For $a_1,...,a_n,b_1,...,b_n>0,\quad$ define $a:=\sum a_i,\ b:=\sum b_i,\ s:=\sum \sqrt{a_ib_i}$.
Is the following inequality true?: $${\frac{\Bigl(\prod a_i^{a_i}\Bigr)^\frac1a}a \cdot \frac{\left(\prod b_i^{b_i}\right)^\frac1b}b \le\left(\frac{\prod (a_ib_i)^{ \sqrt{a_ib_i}}}{s^{2s}}\right)^\frac s{ab}}.$$ If true, how can I prove it?

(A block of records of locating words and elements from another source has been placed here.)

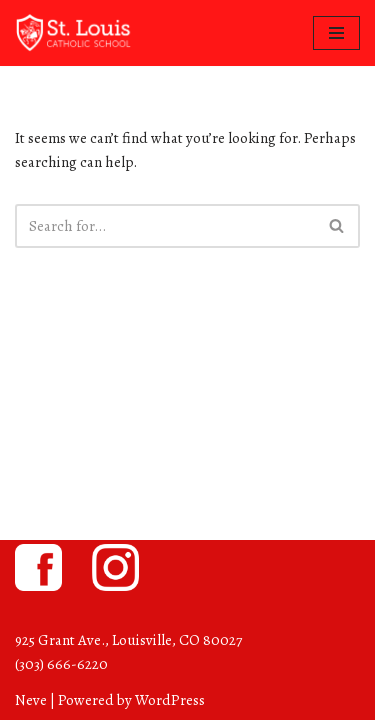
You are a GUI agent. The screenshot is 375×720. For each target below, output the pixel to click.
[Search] (165, 226)
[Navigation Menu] (336, 33)
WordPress (170, 700)
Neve (31, 700)
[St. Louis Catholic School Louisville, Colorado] (75, 33)
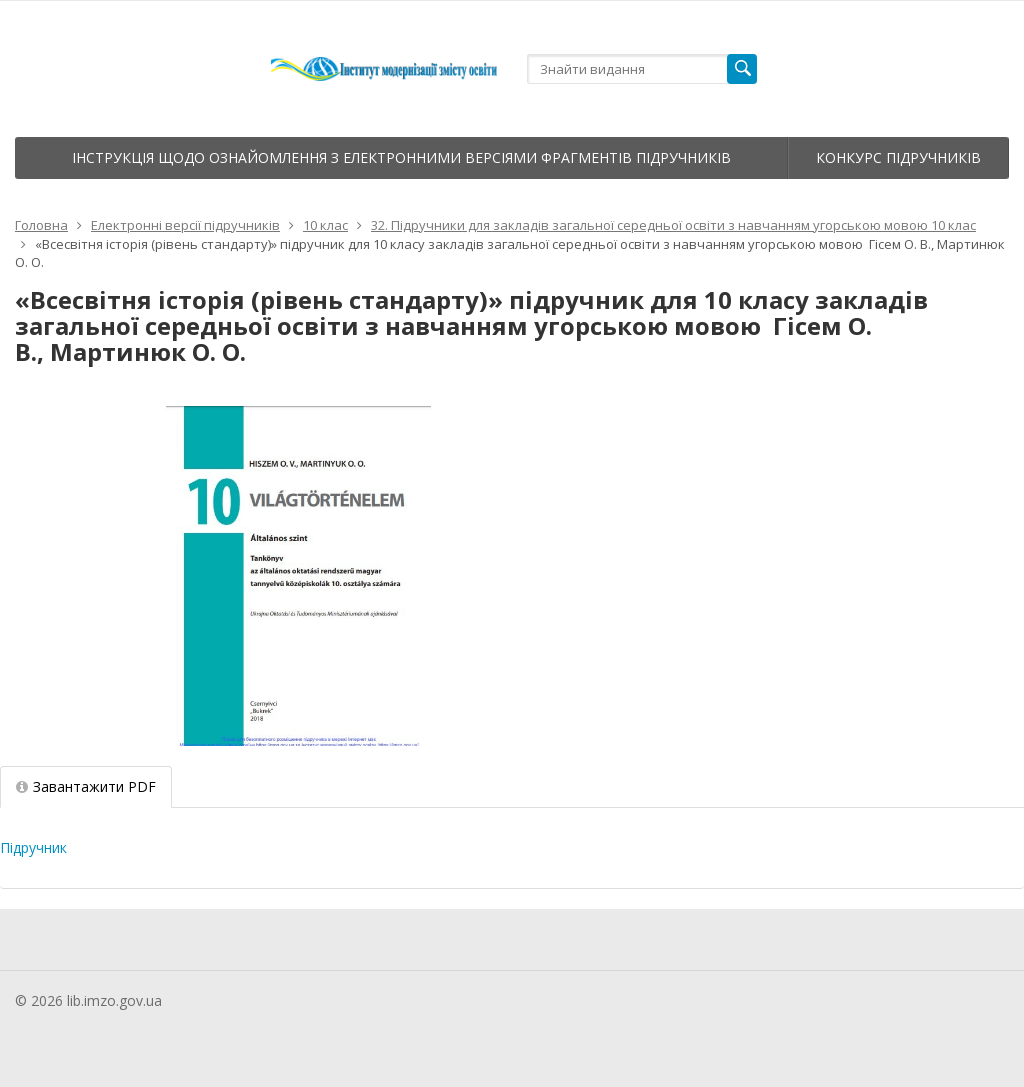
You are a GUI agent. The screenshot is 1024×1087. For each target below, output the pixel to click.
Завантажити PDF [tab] (86, 786)
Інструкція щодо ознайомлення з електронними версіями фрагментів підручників (401, 157)
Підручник (33, 847)
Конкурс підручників (898, 157)
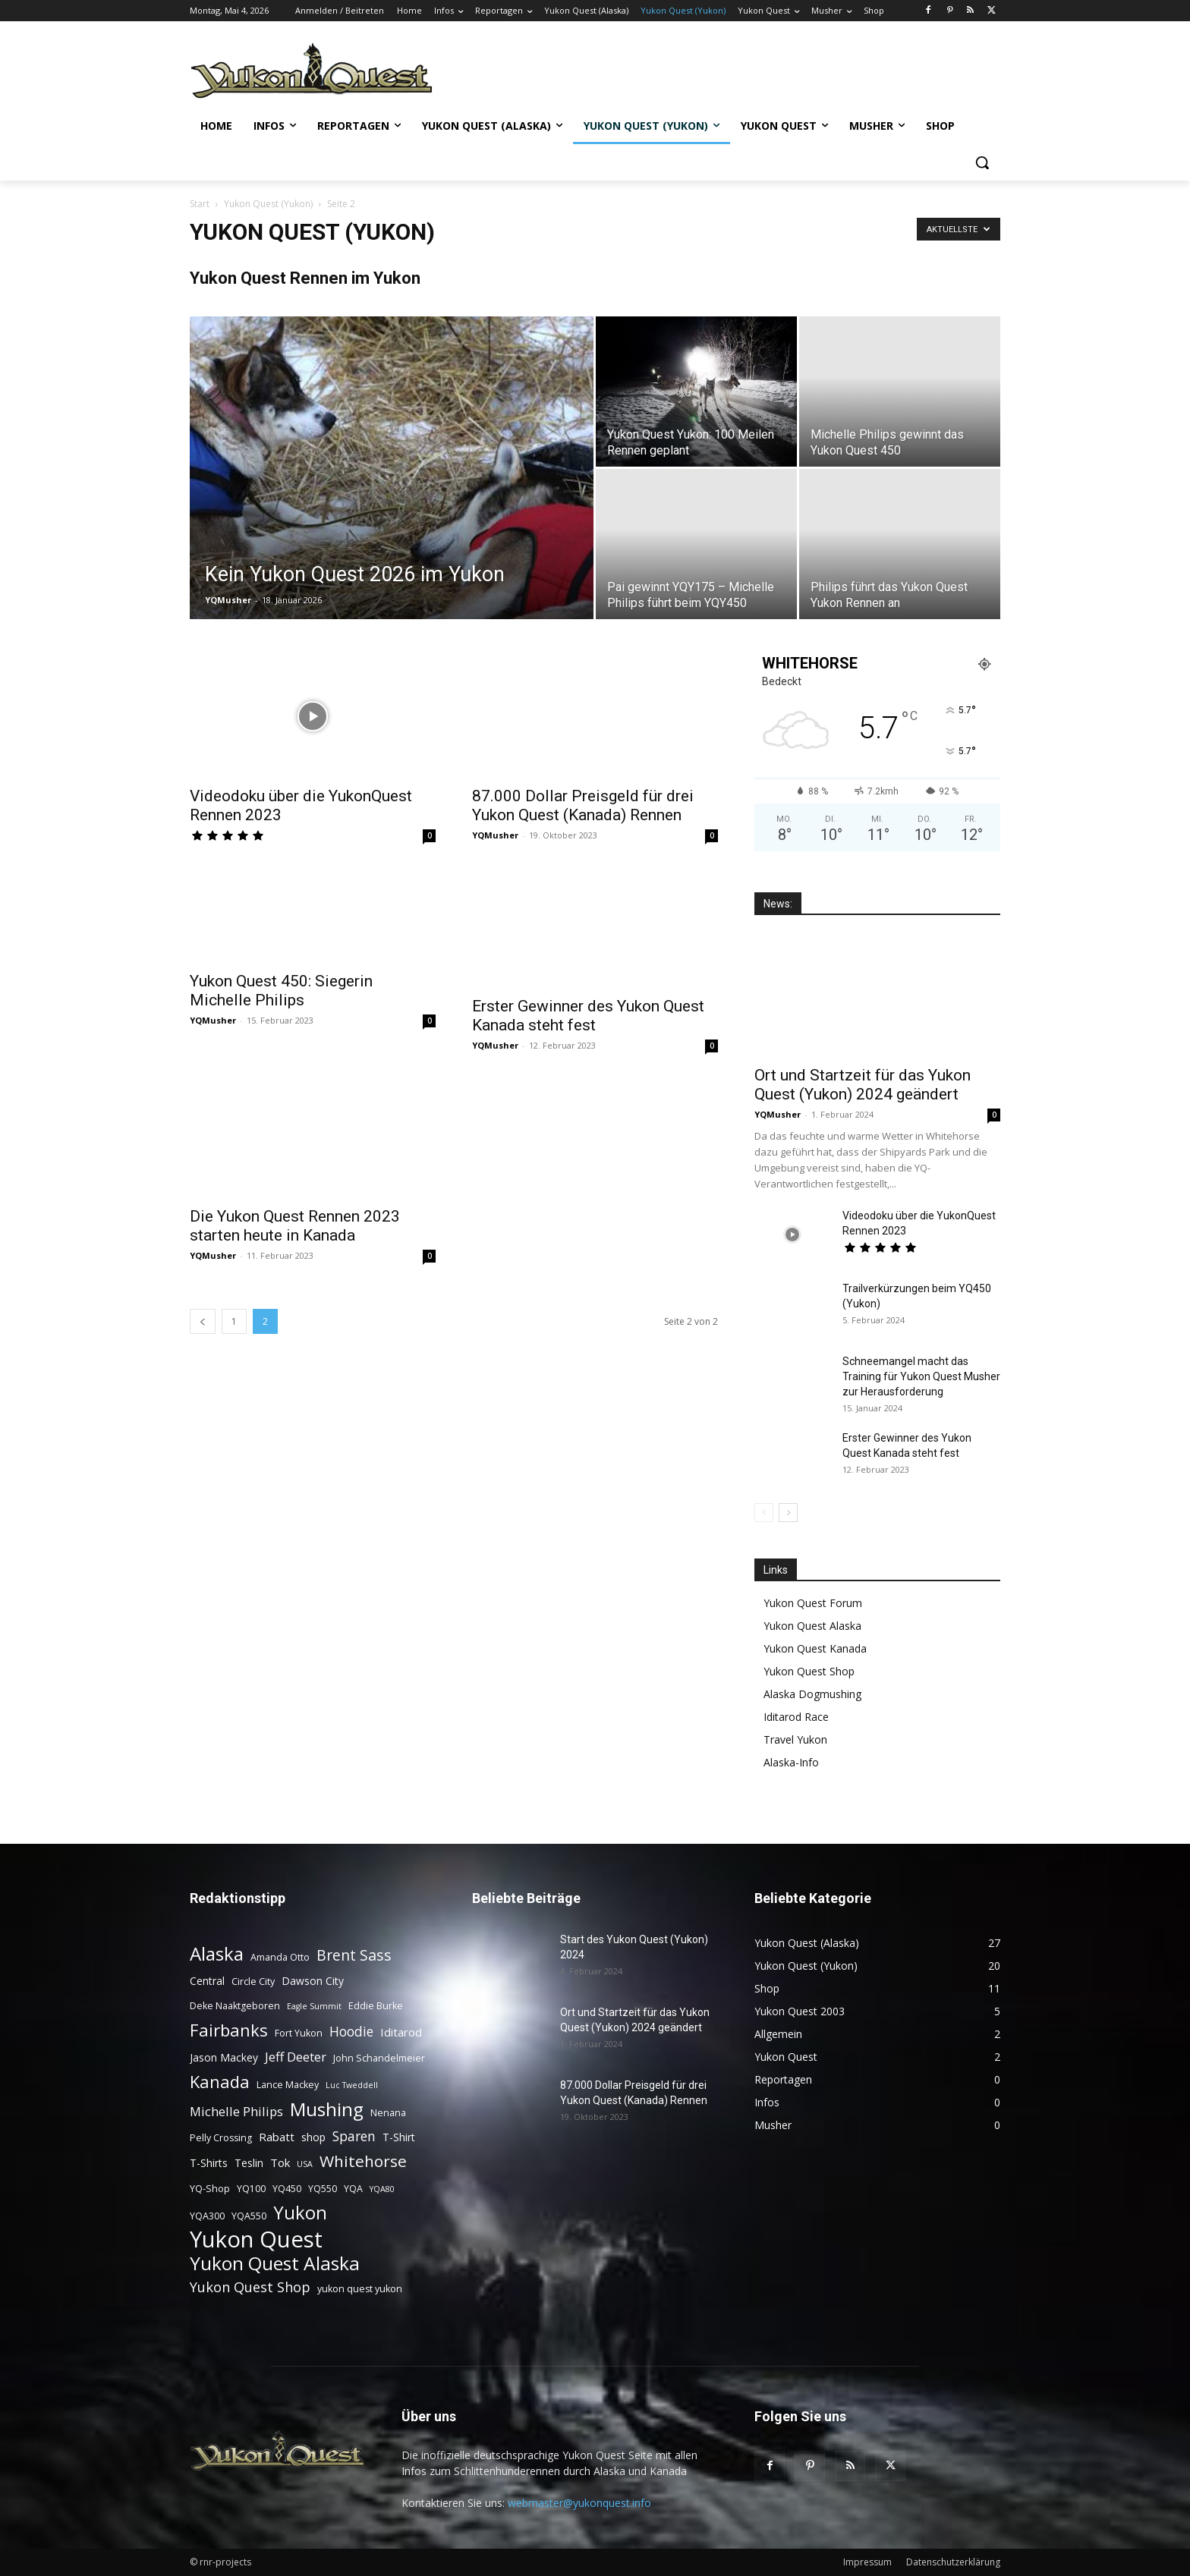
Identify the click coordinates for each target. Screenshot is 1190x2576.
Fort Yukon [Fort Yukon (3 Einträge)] (299, 2033)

And if not true, is there a counter-example?
An alternate formulation of this inequality, as suggested by cardinal is
$$\sum_i x_i^2 \log x_i^2 + \sum_i y_i^2 \log y_i^2 \leq \rho^2 \sum_i \frac{x_iy_i}{\rho} \log \frac{x_iy_i}{\rho} \; ,$$
in which $x_i,y_i>0$, $\sum_i x_i^2 = \sum_i y_i^2 = 1$ and $\sum_i x_i y_i = \rho$. It can be found by taking the logarithm of the original expression and defining $x_i=\sqrt{a_i/a}$ and $y_i=\sqrt{b_i/b}$.